Back from holidays! and with good news - I managed to communicate with the boiler using OpenTherm!
If you remember, the last time I managed to communicate, however, the boiler was not doing what I was telling it to do, namely, to heat up the central heating water to 35 degrees, instead, it was displaying an error state, and not a very informative one, in the small display.
Here is a picture showing the oscilloscope trace, where both the master to slave and slave to master burst messages are visible.
Since I had not implemented a decoder for OpenTherm, to analyse the reply from the boiler, I could not know what the boiler was complaining about. So I came up with a solution: I installed the OpenTherm arduino decoder found in the
palebluedot site, and commented my emitter directly to the arduino with the decoder. As expected, the message was going with an data error. After finding a couple of bugs in my manchester encoder, I managed to get a correct message across.

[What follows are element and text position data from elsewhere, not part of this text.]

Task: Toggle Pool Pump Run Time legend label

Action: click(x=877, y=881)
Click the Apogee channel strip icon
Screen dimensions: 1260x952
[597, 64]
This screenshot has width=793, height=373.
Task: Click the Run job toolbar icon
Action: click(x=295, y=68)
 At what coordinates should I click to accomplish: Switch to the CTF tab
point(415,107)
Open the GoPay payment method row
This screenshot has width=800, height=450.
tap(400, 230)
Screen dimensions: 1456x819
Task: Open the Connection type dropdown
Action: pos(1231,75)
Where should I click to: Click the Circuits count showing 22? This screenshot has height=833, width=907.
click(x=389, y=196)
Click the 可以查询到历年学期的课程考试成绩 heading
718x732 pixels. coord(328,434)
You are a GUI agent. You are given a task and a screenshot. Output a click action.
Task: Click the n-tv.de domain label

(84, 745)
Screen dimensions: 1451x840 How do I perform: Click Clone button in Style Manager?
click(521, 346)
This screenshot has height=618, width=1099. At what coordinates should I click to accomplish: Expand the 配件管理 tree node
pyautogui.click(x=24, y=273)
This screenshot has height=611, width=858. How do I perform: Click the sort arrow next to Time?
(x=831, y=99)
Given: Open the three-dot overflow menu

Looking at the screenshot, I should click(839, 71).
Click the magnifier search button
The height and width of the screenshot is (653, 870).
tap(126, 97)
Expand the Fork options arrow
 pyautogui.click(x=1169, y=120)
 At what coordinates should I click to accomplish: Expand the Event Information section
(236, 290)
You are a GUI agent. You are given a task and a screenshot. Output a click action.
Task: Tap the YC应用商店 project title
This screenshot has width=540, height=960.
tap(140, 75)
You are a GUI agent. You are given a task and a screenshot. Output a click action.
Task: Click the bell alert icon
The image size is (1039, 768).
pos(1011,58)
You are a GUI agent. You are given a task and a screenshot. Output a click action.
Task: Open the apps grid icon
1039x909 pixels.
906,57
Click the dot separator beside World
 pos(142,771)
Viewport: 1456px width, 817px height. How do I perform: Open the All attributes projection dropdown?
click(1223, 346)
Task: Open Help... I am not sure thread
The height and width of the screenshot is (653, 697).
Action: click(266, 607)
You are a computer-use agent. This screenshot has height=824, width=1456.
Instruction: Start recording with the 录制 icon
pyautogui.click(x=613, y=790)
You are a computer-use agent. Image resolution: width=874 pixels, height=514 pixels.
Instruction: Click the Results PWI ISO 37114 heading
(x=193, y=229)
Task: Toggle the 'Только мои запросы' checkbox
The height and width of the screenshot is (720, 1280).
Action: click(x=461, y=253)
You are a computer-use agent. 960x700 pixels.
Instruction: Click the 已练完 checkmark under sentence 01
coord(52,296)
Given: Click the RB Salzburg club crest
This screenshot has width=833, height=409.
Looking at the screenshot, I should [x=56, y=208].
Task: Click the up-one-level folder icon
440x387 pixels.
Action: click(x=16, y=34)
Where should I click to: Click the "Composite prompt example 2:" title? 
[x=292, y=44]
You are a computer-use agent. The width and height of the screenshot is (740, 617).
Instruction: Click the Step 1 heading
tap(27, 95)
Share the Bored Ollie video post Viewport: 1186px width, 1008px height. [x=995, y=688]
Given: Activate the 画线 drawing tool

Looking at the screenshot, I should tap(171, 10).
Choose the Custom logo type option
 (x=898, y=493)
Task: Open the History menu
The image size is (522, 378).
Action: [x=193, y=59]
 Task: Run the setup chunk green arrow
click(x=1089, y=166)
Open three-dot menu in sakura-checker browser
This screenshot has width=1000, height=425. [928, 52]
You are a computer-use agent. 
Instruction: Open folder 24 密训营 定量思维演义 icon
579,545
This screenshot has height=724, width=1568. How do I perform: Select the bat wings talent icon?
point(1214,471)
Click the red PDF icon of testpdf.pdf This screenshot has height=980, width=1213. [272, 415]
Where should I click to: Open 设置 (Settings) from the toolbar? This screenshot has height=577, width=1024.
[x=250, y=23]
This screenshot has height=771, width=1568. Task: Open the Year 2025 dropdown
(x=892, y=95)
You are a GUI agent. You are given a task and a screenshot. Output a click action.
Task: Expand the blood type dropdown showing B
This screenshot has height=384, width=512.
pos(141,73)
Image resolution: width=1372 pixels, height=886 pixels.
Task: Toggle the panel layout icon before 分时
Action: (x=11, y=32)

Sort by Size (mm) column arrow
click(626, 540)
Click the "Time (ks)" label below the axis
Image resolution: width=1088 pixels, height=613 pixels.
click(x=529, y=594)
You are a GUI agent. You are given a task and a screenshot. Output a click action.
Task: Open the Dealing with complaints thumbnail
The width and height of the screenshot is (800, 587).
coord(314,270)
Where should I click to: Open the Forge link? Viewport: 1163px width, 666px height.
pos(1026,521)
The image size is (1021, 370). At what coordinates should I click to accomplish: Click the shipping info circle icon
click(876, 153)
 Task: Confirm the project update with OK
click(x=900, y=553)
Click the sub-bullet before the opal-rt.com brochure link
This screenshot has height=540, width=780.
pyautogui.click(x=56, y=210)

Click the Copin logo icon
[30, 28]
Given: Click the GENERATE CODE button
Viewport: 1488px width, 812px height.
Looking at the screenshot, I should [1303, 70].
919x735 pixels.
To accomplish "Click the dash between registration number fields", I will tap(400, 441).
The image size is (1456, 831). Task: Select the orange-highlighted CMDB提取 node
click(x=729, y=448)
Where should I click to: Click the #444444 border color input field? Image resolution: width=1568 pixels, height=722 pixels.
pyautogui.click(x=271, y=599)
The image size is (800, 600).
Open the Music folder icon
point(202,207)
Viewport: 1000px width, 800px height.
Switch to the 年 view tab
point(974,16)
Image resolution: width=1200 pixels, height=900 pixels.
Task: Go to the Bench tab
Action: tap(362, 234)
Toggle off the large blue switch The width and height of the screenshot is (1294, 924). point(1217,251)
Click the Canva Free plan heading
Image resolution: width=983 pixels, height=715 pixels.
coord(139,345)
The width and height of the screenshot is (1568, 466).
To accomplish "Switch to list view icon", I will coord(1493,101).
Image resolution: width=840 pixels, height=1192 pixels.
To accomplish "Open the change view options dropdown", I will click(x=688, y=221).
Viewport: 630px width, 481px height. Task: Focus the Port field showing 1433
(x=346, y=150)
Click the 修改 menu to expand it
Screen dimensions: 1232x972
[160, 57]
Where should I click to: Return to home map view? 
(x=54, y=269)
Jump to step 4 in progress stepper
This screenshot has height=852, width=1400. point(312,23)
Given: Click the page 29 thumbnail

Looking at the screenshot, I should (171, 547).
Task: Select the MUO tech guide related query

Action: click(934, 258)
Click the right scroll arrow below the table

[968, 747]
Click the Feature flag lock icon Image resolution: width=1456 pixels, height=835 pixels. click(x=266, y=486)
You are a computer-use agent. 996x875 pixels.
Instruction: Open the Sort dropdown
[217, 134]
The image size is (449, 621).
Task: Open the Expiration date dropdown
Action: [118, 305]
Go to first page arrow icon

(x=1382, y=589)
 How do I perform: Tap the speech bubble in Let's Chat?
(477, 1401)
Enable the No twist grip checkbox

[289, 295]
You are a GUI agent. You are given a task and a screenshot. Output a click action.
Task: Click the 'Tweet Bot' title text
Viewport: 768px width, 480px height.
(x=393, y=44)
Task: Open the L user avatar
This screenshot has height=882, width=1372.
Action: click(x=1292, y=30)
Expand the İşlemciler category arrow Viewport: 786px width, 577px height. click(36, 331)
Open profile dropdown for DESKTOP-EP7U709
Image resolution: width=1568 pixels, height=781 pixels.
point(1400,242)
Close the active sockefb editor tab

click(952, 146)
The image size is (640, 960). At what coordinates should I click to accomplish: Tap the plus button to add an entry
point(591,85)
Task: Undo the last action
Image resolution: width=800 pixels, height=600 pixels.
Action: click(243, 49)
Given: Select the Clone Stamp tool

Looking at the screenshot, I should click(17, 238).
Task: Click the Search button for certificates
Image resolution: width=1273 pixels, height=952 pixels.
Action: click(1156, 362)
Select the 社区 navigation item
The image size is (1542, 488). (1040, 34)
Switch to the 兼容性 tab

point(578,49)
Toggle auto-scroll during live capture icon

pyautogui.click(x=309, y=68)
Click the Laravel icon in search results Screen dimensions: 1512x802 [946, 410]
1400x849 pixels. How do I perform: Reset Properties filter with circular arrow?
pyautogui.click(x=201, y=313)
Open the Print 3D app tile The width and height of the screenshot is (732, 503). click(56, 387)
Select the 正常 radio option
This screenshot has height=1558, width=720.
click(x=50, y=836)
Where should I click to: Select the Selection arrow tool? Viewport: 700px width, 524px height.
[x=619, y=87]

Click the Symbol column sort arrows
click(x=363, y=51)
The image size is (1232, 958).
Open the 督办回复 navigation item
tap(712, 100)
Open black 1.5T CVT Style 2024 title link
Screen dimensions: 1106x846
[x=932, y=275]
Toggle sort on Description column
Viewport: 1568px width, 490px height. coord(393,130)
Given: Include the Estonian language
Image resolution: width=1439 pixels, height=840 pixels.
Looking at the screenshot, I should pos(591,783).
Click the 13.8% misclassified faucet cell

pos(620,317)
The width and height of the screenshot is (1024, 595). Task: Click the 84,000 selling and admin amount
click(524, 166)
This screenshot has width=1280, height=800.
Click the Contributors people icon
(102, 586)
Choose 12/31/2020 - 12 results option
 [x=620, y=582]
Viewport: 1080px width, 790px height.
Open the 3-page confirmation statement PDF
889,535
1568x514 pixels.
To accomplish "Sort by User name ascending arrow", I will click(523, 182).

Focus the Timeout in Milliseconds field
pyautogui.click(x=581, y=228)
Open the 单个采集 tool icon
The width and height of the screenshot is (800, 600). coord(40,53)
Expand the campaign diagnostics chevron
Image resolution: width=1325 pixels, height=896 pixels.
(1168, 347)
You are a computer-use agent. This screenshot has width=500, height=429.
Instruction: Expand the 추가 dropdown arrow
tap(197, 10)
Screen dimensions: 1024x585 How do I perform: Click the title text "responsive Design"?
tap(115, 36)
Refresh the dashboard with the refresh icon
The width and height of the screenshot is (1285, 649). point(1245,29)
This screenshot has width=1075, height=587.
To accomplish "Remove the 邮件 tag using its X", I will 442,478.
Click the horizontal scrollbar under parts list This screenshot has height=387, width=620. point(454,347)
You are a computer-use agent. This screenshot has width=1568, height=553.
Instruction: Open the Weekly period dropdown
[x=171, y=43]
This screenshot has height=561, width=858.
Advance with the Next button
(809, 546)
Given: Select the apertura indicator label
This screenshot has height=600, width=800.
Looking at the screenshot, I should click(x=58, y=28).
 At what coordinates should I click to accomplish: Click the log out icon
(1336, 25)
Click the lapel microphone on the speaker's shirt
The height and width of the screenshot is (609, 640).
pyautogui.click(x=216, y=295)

Time to send the message to the boiler.
Another trip to the attic, and the boiler received the message, but didn't start heating up, but also no longer went into the error state. A careful read of the protocol, and I realised that I was disabling the CH when sending the message with ID=0. At the end of page 24, one can read that the "CHenable bit has priority over the Control Setpoint". So, another change to the message, another trip to the attic, and success!! The boiler started up, heating up the central heating water to the set temperature of 35 degrees!!
Next step is to implement the decoder in the same JeeNode, and the make a little PCB shield. After that, it is a matter of software, both in the JeeNode and in the server, to implement the communication layers, and of course, the much awaited and though of PID controller!